International comparisons show UK primary care researchers outperform other countries in terms of the number of publications.7 Primary care research addresses NHS priority areas, including, for example, antibiotic stewardship in primary care,8 9 the management of patients with atrial fibrillation,10 diabetes,11 12 multimorbidity,13 14 serious illness,15 and risks arising from lifestyle.16 The organisation of care17 and informing new approaches to managing patients18 19 20 are examples of core themes in current primary care organisational research. UK based primary care research often has direct societal impact, influencing government policy and international clinical guidelines.21 22 23 This research is directly relevant to GPs—the research findings help guide their clinical practice, with reliable evidence derived from their own setting. Hosting research can provide GPs with a more varied role and wider colleague interaction, can generate extra capacity in practice if the research is adequately funded, and can stimulate future doctors and energise training GPs.

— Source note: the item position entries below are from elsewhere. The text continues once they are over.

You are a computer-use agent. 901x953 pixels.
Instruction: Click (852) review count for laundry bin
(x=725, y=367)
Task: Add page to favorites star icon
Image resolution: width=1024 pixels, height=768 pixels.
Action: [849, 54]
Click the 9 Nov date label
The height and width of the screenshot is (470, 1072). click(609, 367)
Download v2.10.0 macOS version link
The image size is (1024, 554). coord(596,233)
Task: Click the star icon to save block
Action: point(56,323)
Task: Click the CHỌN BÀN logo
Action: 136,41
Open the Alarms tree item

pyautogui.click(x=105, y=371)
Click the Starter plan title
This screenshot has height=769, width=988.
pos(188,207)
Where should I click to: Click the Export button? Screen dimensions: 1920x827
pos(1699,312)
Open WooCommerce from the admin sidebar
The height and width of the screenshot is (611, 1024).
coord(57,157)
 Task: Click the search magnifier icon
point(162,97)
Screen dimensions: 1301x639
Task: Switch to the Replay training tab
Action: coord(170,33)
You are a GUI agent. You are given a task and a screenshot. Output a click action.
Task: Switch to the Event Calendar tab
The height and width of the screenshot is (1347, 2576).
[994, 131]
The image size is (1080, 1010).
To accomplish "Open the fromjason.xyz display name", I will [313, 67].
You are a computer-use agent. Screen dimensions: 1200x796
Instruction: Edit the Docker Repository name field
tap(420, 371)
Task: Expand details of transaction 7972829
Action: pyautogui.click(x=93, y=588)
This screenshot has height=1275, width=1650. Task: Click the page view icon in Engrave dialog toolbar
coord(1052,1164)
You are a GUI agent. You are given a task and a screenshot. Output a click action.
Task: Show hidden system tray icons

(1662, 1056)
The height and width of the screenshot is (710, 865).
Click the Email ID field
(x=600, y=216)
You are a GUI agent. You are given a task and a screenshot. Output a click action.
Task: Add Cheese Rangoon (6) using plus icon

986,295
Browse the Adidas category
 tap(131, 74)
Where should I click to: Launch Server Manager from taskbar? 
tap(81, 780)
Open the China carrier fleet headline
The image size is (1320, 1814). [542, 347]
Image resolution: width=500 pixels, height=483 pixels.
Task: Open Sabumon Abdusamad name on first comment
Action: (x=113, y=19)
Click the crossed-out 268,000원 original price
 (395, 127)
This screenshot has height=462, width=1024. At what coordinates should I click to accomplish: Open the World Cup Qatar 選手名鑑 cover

Although the challenges facing the NHS with respect to the general practice workforce are substantial, we believe in the need to secure a strong, critical mass of leaders in primary care research and education. Offering academic career development and training in conjunction with clinical service delivery is an important means of enhancing recruitment to, and retention of GPs.24 Much has been achieved in supporting the clinical academic training of academic GPs in the past 10 years through initiatives such as the national academic foundation programmes and a range of academic clinical fellowships. However, capacity within these programmes remains small, and opportunities for long term academic career development are limited. Overall, the capacity of clinical academic general practice needs to increase, and this requires the establishment of new mid-career GP lecturer or senior lecturer posts. It is vital that such efforts are further developed to ensure the continued visibility, core viability, and continued value of this discipline to the NHS.
Cite this as: BMJ 2015;351:h4164
Competing interests: We have read and understood BMJ policy on declaration of interests and have no relevant interests to declare.
Provenance and peer review: Not commissioned; externally peer reviewed.